Diane Kruger pour David Cronenberg : « Mon corps ? Juste un outil de travail »


DLe passionné Cronenberg est le gars qui, dans l’espace d’un cadre, peut transformer une douleur atroce – la douleur du deuil de la perte de la personne la plus aimée, une douleur qui est la sienne et qui est donc une vraie douleur – lors d’une visite chez le dentiste. La bouche grande ouverte (de Vincent Cassel) produit un cri déchirant, coupé : la scène est désormais une séance de détartrage.

Diane Kruger, 45 ans de style et d'élégance dans ses plus beaux looks

Diane Kruger, qui avait tout vu de David Cronenberg, « à partir de La mouche quand j’étais petite, et cela m’avait traumatisée », et déjà bien avant de décider de s’abandonner à ses sages soins, elle parlait franchement de l’Européen à la cour de l’auteur nord-américain « qui a su inventer un genre de lui-même et produit un adjectif : Cronenbergien».

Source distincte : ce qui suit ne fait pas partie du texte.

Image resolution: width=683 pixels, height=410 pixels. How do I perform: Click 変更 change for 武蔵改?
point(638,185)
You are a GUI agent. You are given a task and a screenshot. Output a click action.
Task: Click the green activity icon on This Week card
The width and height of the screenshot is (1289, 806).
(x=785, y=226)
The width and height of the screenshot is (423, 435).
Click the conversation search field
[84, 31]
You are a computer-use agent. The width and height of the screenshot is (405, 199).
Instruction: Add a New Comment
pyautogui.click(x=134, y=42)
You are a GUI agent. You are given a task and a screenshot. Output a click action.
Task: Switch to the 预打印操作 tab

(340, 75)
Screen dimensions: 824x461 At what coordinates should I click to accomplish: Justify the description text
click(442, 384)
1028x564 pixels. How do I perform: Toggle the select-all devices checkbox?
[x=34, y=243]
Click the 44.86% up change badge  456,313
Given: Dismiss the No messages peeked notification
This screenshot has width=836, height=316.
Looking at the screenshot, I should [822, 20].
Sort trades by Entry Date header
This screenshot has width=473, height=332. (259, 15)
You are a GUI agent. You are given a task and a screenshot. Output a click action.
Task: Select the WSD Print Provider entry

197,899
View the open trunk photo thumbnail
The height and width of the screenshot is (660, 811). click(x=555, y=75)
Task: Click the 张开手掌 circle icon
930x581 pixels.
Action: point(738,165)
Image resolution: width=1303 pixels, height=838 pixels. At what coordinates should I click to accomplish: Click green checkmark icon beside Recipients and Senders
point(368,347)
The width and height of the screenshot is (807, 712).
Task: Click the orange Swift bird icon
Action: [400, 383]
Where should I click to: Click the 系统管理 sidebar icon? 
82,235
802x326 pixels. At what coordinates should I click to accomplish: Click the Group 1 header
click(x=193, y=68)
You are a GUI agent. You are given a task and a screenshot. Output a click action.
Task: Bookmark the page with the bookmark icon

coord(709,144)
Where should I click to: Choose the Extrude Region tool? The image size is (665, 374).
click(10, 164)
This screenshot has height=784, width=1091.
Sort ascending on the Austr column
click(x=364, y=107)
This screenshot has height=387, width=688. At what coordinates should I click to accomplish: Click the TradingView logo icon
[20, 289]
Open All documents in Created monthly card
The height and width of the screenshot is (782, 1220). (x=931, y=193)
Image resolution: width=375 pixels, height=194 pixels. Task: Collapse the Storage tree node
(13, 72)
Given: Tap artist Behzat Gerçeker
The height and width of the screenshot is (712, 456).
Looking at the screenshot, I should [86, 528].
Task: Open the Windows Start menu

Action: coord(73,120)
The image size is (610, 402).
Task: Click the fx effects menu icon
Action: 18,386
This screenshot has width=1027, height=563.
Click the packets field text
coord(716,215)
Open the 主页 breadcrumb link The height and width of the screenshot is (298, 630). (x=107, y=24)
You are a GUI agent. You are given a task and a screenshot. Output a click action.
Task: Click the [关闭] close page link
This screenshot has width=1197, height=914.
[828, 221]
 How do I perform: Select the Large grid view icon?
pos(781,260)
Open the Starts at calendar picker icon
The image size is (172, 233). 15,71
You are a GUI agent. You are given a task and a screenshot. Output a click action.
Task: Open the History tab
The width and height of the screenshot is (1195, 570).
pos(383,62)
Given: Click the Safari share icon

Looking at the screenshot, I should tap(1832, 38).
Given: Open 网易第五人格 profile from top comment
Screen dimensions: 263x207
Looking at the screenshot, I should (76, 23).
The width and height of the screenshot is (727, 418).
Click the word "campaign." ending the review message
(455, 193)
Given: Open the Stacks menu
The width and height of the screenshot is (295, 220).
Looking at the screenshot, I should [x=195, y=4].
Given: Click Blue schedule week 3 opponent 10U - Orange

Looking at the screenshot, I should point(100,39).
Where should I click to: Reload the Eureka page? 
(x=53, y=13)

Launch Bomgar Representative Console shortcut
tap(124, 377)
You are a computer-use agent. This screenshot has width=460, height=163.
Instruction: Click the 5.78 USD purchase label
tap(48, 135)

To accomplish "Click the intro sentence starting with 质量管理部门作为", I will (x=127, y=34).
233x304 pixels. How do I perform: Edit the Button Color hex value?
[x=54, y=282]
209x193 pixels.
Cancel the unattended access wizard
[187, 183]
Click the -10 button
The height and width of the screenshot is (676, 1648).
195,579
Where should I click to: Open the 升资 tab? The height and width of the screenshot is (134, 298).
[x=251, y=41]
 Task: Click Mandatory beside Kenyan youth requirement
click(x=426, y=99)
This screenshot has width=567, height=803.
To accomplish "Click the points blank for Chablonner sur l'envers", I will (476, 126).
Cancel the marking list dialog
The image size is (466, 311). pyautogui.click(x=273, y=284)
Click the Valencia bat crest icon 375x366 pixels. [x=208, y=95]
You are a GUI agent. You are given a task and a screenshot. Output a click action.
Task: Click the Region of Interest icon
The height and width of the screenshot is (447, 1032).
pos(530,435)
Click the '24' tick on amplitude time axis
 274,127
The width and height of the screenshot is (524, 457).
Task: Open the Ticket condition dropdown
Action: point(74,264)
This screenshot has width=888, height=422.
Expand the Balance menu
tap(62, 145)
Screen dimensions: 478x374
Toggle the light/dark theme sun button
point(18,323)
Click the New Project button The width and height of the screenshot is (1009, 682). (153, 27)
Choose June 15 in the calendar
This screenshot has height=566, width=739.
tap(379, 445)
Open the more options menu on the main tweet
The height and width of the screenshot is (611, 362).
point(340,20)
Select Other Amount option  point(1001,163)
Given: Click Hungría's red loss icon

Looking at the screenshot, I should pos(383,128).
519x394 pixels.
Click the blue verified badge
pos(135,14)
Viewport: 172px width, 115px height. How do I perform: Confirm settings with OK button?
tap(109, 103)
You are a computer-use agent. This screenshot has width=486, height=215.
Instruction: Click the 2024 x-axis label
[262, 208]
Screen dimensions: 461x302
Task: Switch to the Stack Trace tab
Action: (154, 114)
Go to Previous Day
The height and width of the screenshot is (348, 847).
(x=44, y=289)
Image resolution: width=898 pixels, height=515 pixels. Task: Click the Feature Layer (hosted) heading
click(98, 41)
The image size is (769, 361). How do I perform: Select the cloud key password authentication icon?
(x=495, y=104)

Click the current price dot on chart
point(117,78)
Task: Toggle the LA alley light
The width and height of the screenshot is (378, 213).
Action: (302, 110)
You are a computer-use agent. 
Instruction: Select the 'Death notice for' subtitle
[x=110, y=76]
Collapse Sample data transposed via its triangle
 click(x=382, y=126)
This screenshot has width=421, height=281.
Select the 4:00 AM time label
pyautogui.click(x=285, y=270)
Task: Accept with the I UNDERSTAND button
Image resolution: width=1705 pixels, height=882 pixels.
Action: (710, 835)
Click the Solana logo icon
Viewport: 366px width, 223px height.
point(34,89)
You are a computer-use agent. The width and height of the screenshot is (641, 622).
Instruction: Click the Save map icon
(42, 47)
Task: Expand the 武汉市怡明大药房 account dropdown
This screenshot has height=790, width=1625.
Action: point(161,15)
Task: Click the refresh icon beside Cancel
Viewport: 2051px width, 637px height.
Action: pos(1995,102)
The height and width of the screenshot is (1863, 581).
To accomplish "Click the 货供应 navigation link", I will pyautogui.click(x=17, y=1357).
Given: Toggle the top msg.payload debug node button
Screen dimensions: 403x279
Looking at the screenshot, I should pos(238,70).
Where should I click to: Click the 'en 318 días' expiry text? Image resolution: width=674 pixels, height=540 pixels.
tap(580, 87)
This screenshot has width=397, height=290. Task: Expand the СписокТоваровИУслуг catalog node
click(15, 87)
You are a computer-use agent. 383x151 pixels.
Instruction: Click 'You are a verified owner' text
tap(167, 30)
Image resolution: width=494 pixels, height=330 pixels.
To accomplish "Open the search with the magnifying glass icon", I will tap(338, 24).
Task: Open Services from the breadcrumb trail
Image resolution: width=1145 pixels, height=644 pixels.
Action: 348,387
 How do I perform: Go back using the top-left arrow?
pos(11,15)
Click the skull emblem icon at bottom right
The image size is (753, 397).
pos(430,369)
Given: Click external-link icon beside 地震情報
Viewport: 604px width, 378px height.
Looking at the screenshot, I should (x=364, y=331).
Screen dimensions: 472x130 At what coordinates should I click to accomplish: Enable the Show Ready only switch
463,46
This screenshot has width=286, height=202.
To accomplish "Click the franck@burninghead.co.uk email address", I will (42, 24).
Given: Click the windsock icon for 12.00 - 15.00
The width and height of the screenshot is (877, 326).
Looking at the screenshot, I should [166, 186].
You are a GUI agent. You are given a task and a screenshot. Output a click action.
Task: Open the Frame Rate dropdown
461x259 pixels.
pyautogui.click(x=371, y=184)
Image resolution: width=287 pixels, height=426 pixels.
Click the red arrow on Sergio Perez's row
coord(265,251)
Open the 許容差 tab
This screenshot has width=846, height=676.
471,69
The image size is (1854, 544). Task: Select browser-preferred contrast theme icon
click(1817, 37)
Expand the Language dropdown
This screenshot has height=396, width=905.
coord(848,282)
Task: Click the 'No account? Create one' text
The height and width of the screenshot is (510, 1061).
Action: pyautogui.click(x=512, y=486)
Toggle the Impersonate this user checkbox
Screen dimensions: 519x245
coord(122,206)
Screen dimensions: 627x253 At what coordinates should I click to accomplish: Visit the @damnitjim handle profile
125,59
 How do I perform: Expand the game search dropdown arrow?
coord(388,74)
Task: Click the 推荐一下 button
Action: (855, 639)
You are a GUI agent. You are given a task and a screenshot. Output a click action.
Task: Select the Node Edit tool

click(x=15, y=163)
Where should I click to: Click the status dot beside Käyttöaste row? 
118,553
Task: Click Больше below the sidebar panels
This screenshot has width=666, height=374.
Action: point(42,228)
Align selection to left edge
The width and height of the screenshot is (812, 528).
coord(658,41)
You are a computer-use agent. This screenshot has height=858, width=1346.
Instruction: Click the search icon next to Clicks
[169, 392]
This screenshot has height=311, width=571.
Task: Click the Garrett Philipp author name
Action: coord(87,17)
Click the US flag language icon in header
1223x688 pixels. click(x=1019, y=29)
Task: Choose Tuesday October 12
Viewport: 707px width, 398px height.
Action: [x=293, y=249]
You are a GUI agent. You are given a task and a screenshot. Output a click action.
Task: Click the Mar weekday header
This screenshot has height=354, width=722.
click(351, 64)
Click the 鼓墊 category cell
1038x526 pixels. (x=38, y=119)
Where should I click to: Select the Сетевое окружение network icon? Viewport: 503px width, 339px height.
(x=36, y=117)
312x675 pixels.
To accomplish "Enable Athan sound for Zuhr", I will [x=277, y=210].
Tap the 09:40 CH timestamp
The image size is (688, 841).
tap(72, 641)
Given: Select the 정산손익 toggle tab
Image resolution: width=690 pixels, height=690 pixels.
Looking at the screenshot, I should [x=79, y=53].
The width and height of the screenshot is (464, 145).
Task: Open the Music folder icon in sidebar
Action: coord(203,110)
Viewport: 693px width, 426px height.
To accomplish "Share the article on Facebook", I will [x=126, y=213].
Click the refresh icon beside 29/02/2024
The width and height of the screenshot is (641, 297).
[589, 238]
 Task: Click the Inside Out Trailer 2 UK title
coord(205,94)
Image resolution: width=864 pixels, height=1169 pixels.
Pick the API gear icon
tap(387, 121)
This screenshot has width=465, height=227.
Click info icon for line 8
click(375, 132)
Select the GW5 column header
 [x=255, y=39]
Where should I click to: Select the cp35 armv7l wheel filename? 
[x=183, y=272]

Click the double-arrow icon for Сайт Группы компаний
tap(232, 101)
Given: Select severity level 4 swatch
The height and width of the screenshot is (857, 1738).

Plus tard dans l’entretien l’actrice, qui sera en salles à partir du 18 juillet avec C’était mon filsaux côtés de Richard Gere et qui, dans le dernier film de Cronenberg, Les Linceuls (c’est-à-dire « les linceuls », « les linceuls »), il incarne trois personnages – l’épouse décédée du protagoniste, sa sœur vivante qui est une théoricienne du complot et une créature numérique qui assiste peut-être le veuf et peut-être même le manipule un peu – nous dira : « J’ai toujours pensé que David était fou ». Et il ne fait aucun doute qu’il faut l’entendre dans le meilleur sens possible.

Vincent Cassel et Diane Kruger dans « Les Linceuls ».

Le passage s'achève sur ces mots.